-- EXTRAIT DU DOCUMENT --
Nous sommes le plus grand dénominateur commun des projets d’infrastructures linéaires du groupe, aussi bien en France qu’à l’export.
– en France : A19, SEA, contournement de Strasbourg…
– à l’export : Regina Bypass au Canada, Bogota-Girardot en Colombie, HS2 en UK, …
Nous sommes en outre totalement en phase avec la stratégie de VINCI qui vise à développer son portefeuille de concessions autoroutières.

Et au niveau régional ?
En parallèle, nous avons décidé de mailler le territoire français d’un réseau d’implantations régionales, au nombre de 18 aujourd’hui, pour nous affranchir de la cyclicité des lancements de grands projets qui sont éminemment liés aux décisions politiques.
Si nous sommes historiquement portés sur les grands projets, domaine dans lequel nous restons leader, nous ambitionnons également de nous ancrer dans les territoires et de mettre notre savoir-faire au service de projets régionaux et locaux.
Notre positionnement dans les régions est le même qu’en ce qui concerne les grands travaux. Nous fonctionnons en mode « projet » et nous positionnons sur des affaires qui mettent en œuvre nos multiples compétences. Nous allons partout avec enthousiasme, à partir du moment où nous apportons de la valeur ajoutée. Nous sommes toujours dans l’émulation et le dépassement de nous-mêmes. Toute l’entreprise fonctionne sur cet ADN.

 

Le traitement de la dépollution

L’intérêt pour le client, c’est d’avoir un interlocuteur unique ?
Ce qui est sûr, c’est qu’un interlocuteur unique va dégager de la valeur ajoutée à son projet ; va en permettre l’optimisation. In fine, nous nous inscrivons dans une logique de développement durable. Par exemple, sur un autre de nos métiers, la dépollution du sol, notre vision est globale. Nous analysons les pollutions avec précision et en faisons la cartographie par nature.

-- OBJECTIF VISÉ --
Reprenez le texte sur les infrastructures linéaires et la dépollution des sols juste après sa dernière phrase, dans le même ton.

-- SECTION DES DONNÉES --
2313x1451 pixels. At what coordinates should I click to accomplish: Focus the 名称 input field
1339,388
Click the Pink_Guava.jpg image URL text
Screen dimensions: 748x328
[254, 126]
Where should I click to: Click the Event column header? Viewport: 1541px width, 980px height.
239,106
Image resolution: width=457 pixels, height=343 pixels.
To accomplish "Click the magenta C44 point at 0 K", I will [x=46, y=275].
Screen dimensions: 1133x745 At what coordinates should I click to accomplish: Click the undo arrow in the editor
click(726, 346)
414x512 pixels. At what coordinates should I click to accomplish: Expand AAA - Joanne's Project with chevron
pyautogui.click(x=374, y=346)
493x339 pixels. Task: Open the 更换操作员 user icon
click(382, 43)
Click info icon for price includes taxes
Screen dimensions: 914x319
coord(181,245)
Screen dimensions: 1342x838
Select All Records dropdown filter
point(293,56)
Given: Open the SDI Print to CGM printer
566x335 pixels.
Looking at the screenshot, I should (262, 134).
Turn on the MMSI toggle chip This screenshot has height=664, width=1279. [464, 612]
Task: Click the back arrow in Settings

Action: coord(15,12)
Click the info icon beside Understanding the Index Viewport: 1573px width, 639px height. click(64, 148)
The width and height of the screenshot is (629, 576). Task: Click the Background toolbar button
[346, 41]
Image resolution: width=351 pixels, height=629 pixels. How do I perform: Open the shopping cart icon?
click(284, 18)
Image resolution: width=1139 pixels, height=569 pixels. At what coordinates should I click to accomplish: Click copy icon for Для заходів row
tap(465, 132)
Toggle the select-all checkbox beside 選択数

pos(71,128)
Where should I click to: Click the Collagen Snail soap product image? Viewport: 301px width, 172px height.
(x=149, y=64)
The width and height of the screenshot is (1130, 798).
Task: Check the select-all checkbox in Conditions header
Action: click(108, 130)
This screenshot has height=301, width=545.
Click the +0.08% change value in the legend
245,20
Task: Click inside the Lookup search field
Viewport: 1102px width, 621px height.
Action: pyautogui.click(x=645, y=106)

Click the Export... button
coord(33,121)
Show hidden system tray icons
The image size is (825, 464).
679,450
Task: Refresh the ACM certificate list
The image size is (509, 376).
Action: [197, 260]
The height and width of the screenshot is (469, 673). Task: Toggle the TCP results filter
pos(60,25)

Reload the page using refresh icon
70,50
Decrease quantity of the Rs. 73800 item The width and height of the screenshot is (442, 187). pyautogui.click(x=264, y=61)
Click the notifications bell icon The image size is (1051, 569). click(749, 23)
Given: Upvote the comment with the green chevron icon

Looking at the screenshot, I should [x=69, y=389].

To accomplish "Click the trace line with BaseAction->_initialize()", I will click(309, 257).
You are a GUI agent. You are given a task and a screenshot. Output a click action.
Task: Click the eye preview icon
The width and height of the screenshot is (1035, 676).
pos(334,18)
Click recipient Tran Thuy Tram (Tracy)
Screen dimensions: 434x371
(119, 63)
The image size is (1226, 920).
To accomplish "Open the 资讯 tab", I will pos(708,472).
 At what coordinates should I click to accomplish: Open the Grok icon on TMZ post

-- RÉSULTAT PRODUIT --
Notre objectif est de réduire la fraction polluée ultime, afin de ne pas envoyer l’ensemble des matériaux vers des décharges très coûteuses et parfois très éloignées des chantiers.
Nous allons donc chercher à définir des conditions spécifiques de réemploi sur site, à traiter la pollution in situ ou à la concentrer mécaniquement ou chimiquement. C’est uniquement cette dernière fraction qui sera orientée vers une mise en décharge ultime.

 

Le génie écologique

Pouvez-vous nous en dire plus sur votre récente marque Equo Vivo, dédiée à la réalisation de projets d’aménagements écologiques ?
Equo Vivo est la marque de VINCI Construction, lancée en septembre 2017, dédiée à la réalisation de projets d’aménagements écologiques. Elle a pour objectif la restauration de la biodiversité, la conception et la réalisation d’aménagements écologiques ainsi que le maintien des continuités écologiques.
Le génie écologique consiste à préserver et développer la biodiversité par des moyens adaptés (études, travaux, gestion), dans la durée, sur les écosystèmes ciblés. Il permet notamment la reconstitution de milieux naturels, la restauration de milieux dégradés, l’optimisation de la gestion des ressources naturelles, et le pilotage des fonctions et services assurés par les écosystèmes.
De par notre activité, nous avons acquis à l’échelle de la France une expérience riche en enseignements, ce qui a renforcé et multiplié nos compétences. Avec Equo Vivo et notre réseau d’experts associé, nous avons la volonté de fournir les meilleures compétences pour que chaque projet puisse atteindre le résultat et la fonctionnalité attendus, quelles que soient sa nature ou sa dimension.
Avec conviction, transparence et humilité, nous avons à cœur que notre énergie, notre volonté et notre savoir-faire participent à l’indispensable équilibre entre l’Homme et la nature, en résumé, au maintien de la biodiversité.

www.equo-vivo.com/

 

L’ossature française

Quels sont vos objectifs, aux niveaux national, régional et à l’export ?
Notre objectif est d’être présent sur le marché français, au travers de nos activités régionales et spécialisées et les grands projets, et d’étendre notre territoire d’intervention à l’export, ce qui réduira notre exposition à la conjoncture française.
Nous ambitionnons une croissance sereine, en diminuant notre sensibilité à la cyclicité des grands projets en France.
Aussi, pour répondre durablement aux attentes de VINCI et être en capacité de nous projeter à l’international, nous devons être à même d’avoir une solide ossature en France, dans les régions, pour maintenir et développer nos compétences et les diffuser ainsi que notre culture à ceux qui nous rejoignent.
L’objectif à terme est d’arriver, à un ratio de 50/50 entre la France et l’international, les activités régionales représentant elles-mêmes 60 % en France.

 

Le triomphe du mode « projet »

Comment faites-vous pour être opérationnel dans autant de directions, sur autant de configurations de projets ?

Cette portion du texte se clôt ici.